#### Data for review

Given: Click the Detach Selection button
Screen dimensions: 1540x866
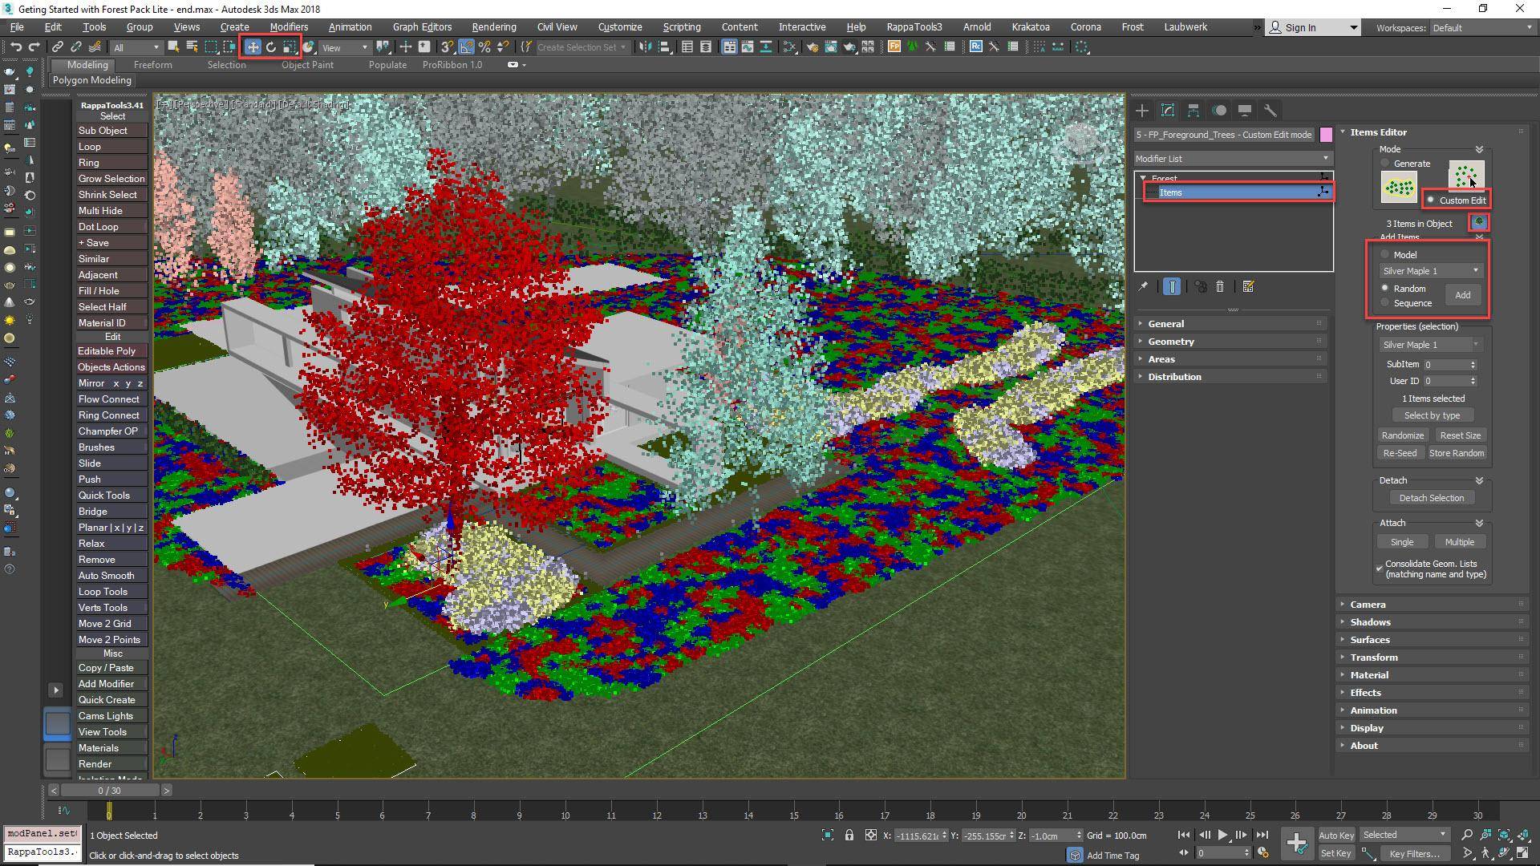Looking at the screenshot, I should 1431,497.
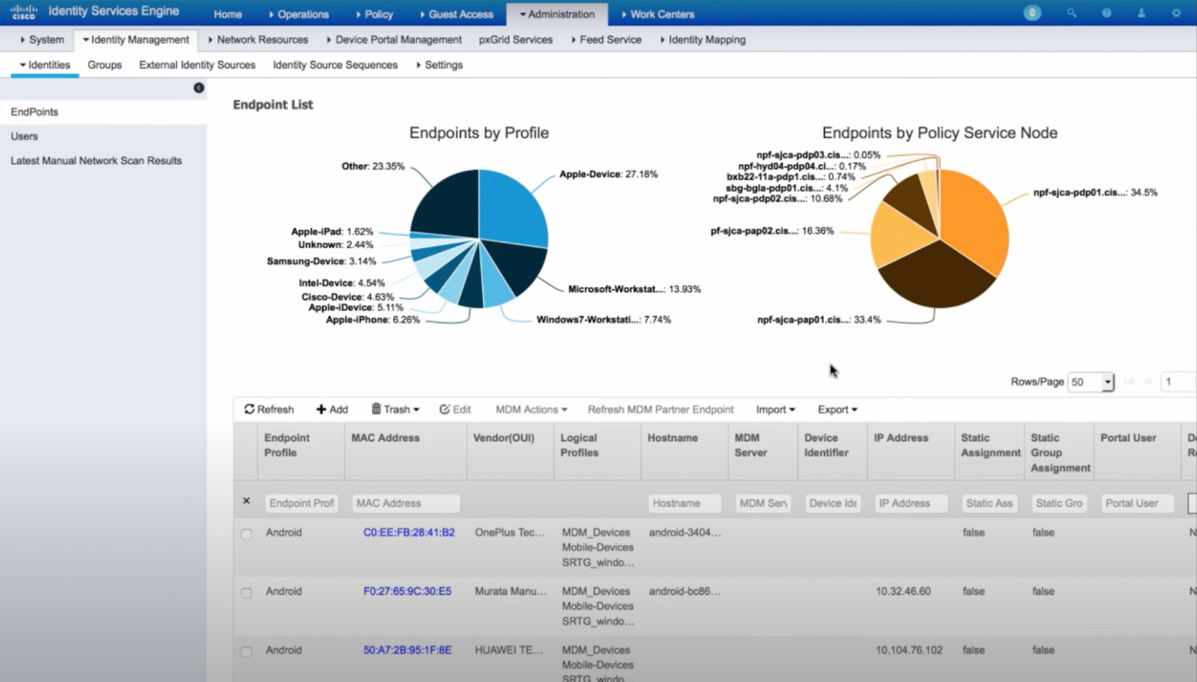Click the Refresh icon in the toolbar
1197x682 pixels.
[x=249, y=409]
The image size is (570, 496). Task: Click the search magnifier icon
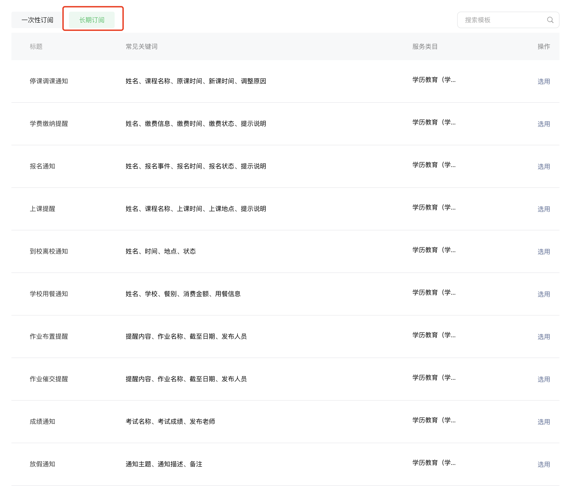coord(550,20)
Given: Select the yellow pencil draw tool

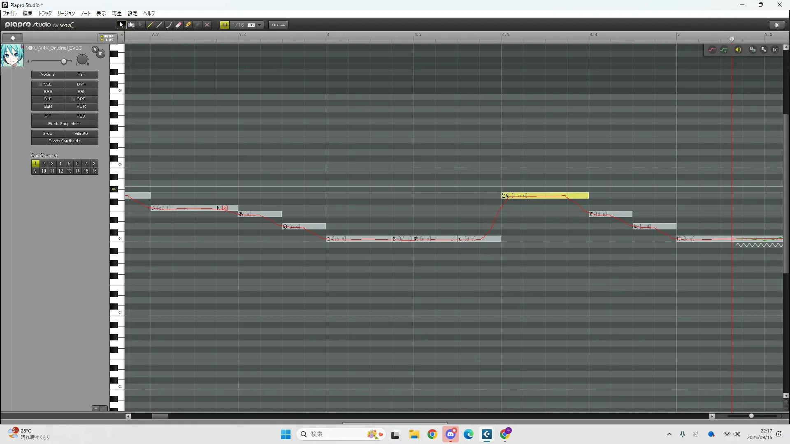Looking at the screenshot, I should [x=150, y=25].
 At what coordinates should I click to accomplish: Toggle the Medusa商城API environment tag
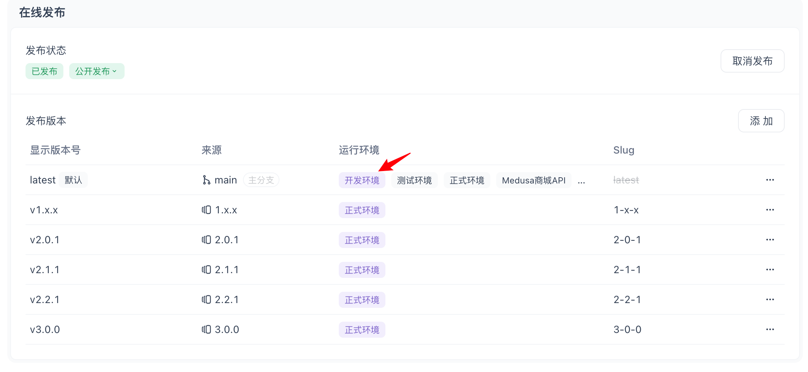[x=533, y=180]
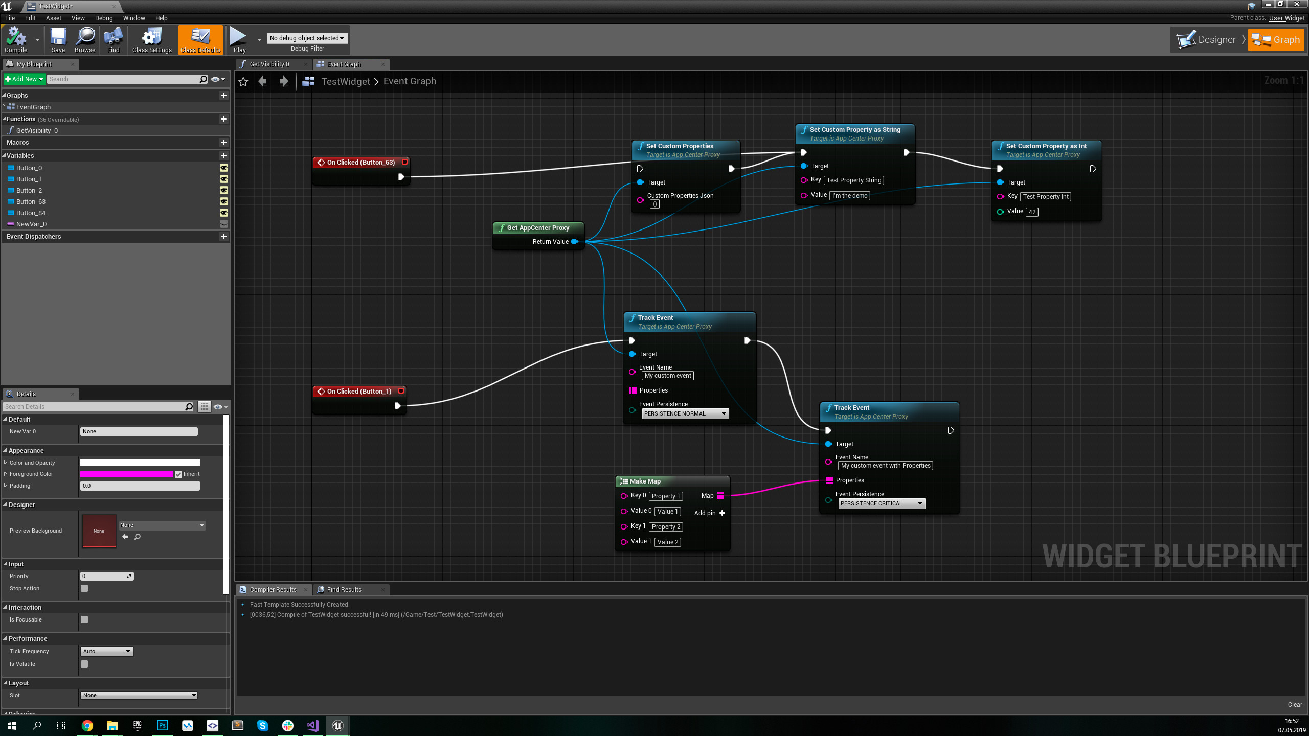Open Photoshop from the taskbar

coord(162,725)
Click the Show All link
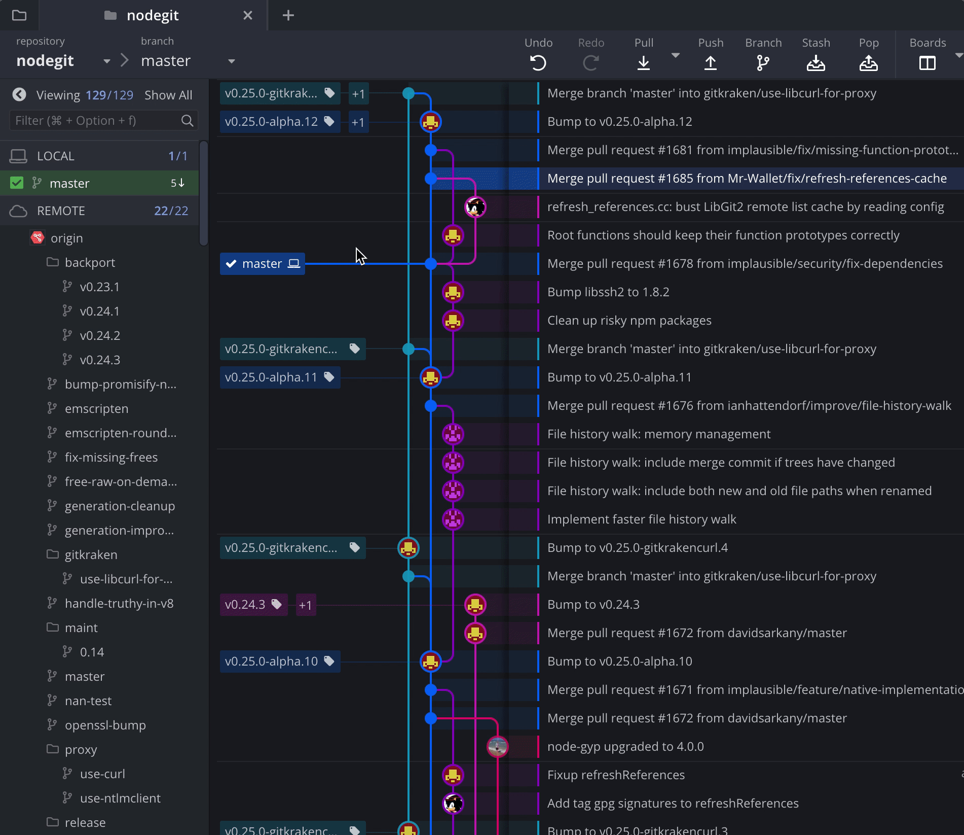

########

Goal of the exercise = Set down every record once more, word for word, without pictures.

Exercise response =
Given: Click the Detach Selection button
Screen dimensions: 1540x866
Looking at the screenshot, I should 1431,497.
Click the Refresh icon in the toolbar
1197x682 pixels.
[x=249, y=409]
The image size is (570, 496). Task: Click the search magnifier icon
coord(550,20)
Given: Select the yellow pencil draw tool

Looking at the screenshot, I should [x=150, y=25].
 At what coordinates should I click to accomplish: Toggle the Medusa商城API environment tag
[x=533, y=180]
Open Photoshop from the taskbar

coord(162,725)
Click the Show All link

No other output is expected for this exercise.